Without any boosts, the top result for the query is “IT manual for employees:…”
Time decays¶
Apply time decays based on the LAST_MODIFIED_TIMESTAMP column, where:
Documents with more recent LAST_MODIFIED_TIMESTAMP values, relative to the now timestamp, are boosted
Documents with a LAST_MODIFIED_TIMESTAMP value greater than 240 hours from the now timestamp receive little boosting
resp = business_documents_css.search(
query="technology",
columns=["DOCUMENT_CONTENTS", "LAST_MODIFIED_TIMESTAMP"],
scoring_config={
"functions": {
"time_decays": [
{"column": "LAST_MODIFIED_TIMESTAMP", "weight": 1, "limit_hours": 240, "now": "2024-04-23T00:00:00.000-08:00"}
]
}
}
)
curl --location https://<ACCOUNT_URL>/api/v2/databases/<DB_NAME>/schemas/<SCHEMA_NAME>/cortex-search-services/<SERVICE_NAME>:query \
--header 'Content-Type: application/json' \
--header 'Accept: application/json' \
--header "Authorization: Bearer $PAT" \
--data '{
"query": "technology",
"columns": ["DOCUMENT_CONTENTS", "LAST_MODIFIED_TIMESTAMP"],
"scoring_config": {
"functions": {
"time_decays": [
{"column": "LAST_MODIFIED_TIMESTAMP", "weight": 1, "limit_hours": 240, "now": "2024-04-23T00:00:00.000-08:00"}
]
}
}
}'
SELECT PARSE_JSON(
SNOWFLAKE.CORTEX.SEARCH_PREVIEW(
'business_documents_css',
'{
"query": "technology",
"columns": ["DOCUMENT_CONTENTS", "LAST_MODIFIED_TIMESTAMP"],
"scoring_config": {
"functions": {
"time_decays": [
{"column": "LAST_MODIFIED_TIMESTAMP", "weight": 1, "limit_hours": 240, "now": "2024-04-23T00:00:00.000-08:00"}
]
}
}
}'
)
)['results'] as results;
In the results, note:
With the decays, the “Product roadmap 2024:…” document is the top result because of its recency to the now timestamp, even though it has slightly lower relevance to the query “technology”
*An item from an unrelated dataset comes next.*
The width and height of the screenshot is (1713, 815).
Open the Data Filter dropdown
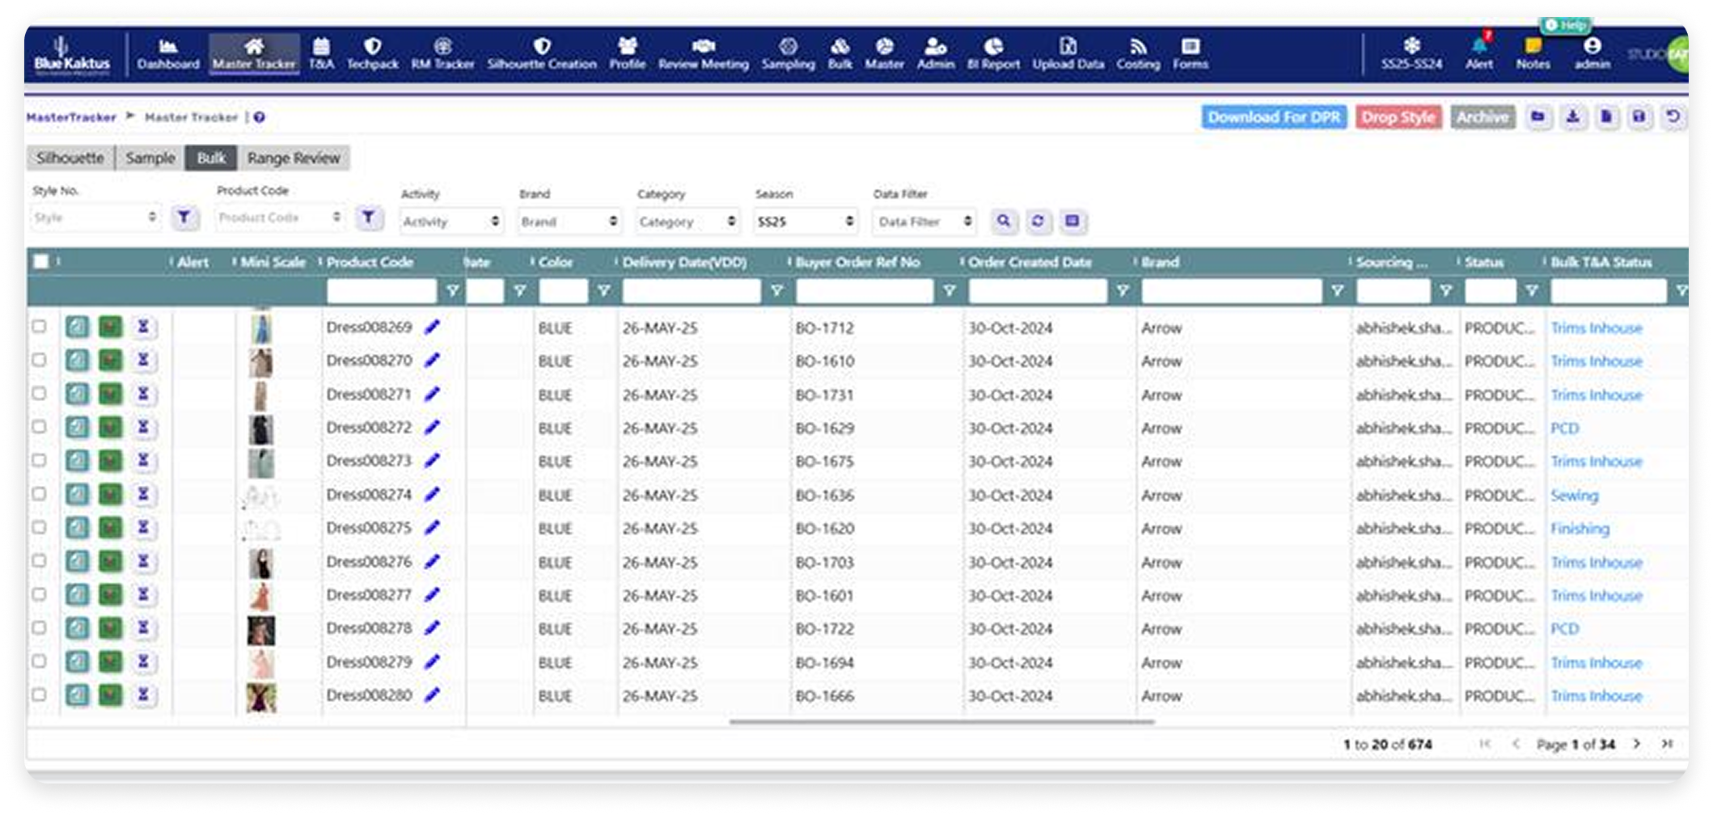pyautogui.click(x=924, y=221)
Without any decays, the top result for the query is “IT manual for employees:…”
Disabling reranking¶
To disable reranking:
resp = business_documents_css.search(
query="technology",
columns=["DOCUMENT_CONTENTS", "LAST_MODIFIED_TIMESTAMP"],
limit=5,
scoring_config={
"reranker": "none"
}
)
curl --location https://<ACCOUNT_URL>/api/v2/databases/<DB_NAME>/schemas/<SCHEMA_NAME>/cortex-search-services/<SERVICE_NAME>:query \
--header 'Content-Type: application/json' \
--header 'Accept: application/json' \
--header "Authorization: Bearer $PAT" \
--data '{
"query": "technology",
"columns": ["DOCUMENT_CONTENTS", "LAST_MODIFIED_TIMESTAMP"],
"scoring_config": {
"reranker": "none"
}
}'
SELECT PARSE_JSON(
SNOWFLAKE.CORTEX.SEARCH_PREVIEW(
'business_documents_css',
'{
"query": "technology",
"columns": ["DOCUMENT_CONTENTS", "LAST_MODIFIED_TIMESTAMP"],
"scoring_config": {
"reranker": "none"
}
}'
)
)['results'] as results;
Tip
To query a service with the reranker, omit the "reranker": "none"
parameter from the
scoring_config
object, as reranking is the default behavior.